No balcão da farmácia, o cliente pede um vermífugo para combater a Covid-19. Apesar do alerta do farmacêutico de que não há eficácia comprovada, a compra é concluída. Com ou sem o aviso na drogaria, a cena se repetiu à exaustão em 2020, fazendo com que medicamentos como a hidroxicloroquina (antimalárico), a ivermectina (vermífugo) e a nitazoxanida (antiparasitário) tivessem altas expressivas nas vendas em 2020.
Apenas no caso da hidroxicloroquina, o total mais que dobrou, passando de 963 mil em 2019 para 2 milhões de unidades em 2020, conforme levantamento obtido com exclusividade pelo G1 junto ao Conselho Federal de Farmácia (CFF).
Na base desta discussão está o uso dos medicamentos off-label (fora da indicação já prevista em bula): o Conselho Federal de Medicina (CFM) diz que não endossa o uso, mas defende a autonomia dos médicos (veja mais abaixo).
Aos três remédios já citados acima se juntam outros (veja lista abaixo) que chegaram a ser agrupados no chamado kit Covid, voltado ao suposto “tratamento precoce” da doença. As drogas foram prescritas por médicos brasileiros apesar de estudos científicos no Brasil e no mundo não apontarem benefícios e alertarem para riscos associados ao uso.
Além de especialistas, de algumas entidades médicas e de pesquisas publicadas em revistas científicas, até mesmo a Organização Mundial da Saúde (OMS) apontou a ineficácia da estratégia off-label que impactou o varejo farmacêutico. Entretanto, na avaliação das empresas, a responsabilidade pelo aumento das vendas fica com os profissionais que tem poder de assinar a receita.

# DADOS FORNECIDOS:

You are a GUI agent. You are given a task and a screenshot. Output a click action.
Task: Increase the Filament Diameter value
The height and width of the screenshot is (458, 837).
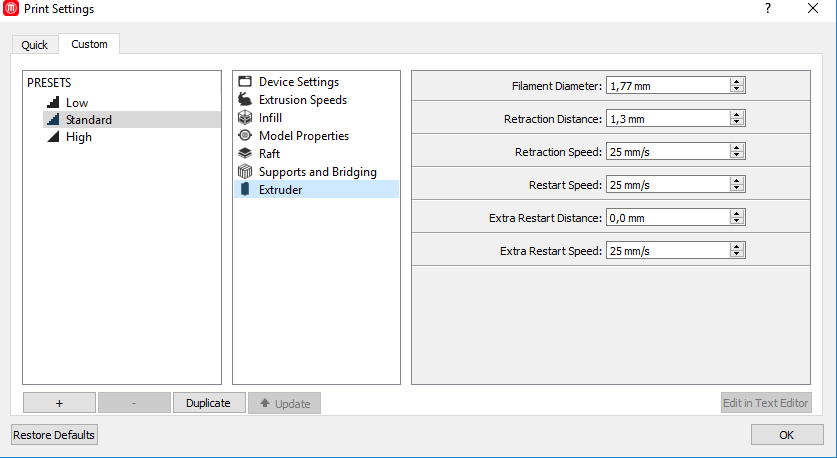click(737, 82)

# O QUE FAZER:
(A) Repita fielmente o trecho da reportagem sobre o kit Covid que vai de "Aos três remédios" até "associados ao uso.", incluindo esses dois trechos.
(B) Dê sequência à reportagem sobre o kit Covid a partir do ponto em que ela termina.
Os dados não têm papel algum nesta atividade.

# RESPOSTAS POR TAREFA:
(A)
Aos três remédios já citados acima se juntam outros (veja lista abaixo) que chegaram a ser agrupados no chamado kit Covid, voltado ao suposto “tratamento precoce” da doença. As drogas foram prescritas por médicos brasileiros apesar de estudos científicos no Brasil e no mundo não apontarem benefícios e alertarem para riscos associados ao uso.

(B)
Procurado pelo G1, o Sindicato da Indústria de Produtos Farmacêuticos (Sindusfarma) disse que não se pronunciaria sobre qual é o posicionamento da indústria a respeito do uso dos medicamentos sem eficácia comprovada. Entretanto, o Sindusfarma afirma que, historicamente, a posição do setor é que o consumo de “todo e qualquer medicamento” deve seguir as “bulas e as prescrições (…) de médicos, farmacêuticos e demais profissionais de saúde habilitados”.
A FQM, uma das 10 que comercializam o vermífugo nitazoxanida, enviou nota ao G1 na qual diz que o medicamento por ela batizado de Annita “não tem a indicação formal de combate ao SARS-Cov-2 na bula”, mas que apoia quatro estudos clínicos da substância como alternativa contra o Sars-Cov-2 e citou que estudos in vitro (em laboratório) ainda não publicados apontam “poder inibidor” da molécula contra o vírus.
Apesar disso, a FQM lembra que não há fármaco aprovado contra a Covid e apontou que o uso é de responsabilidade dos profissionais.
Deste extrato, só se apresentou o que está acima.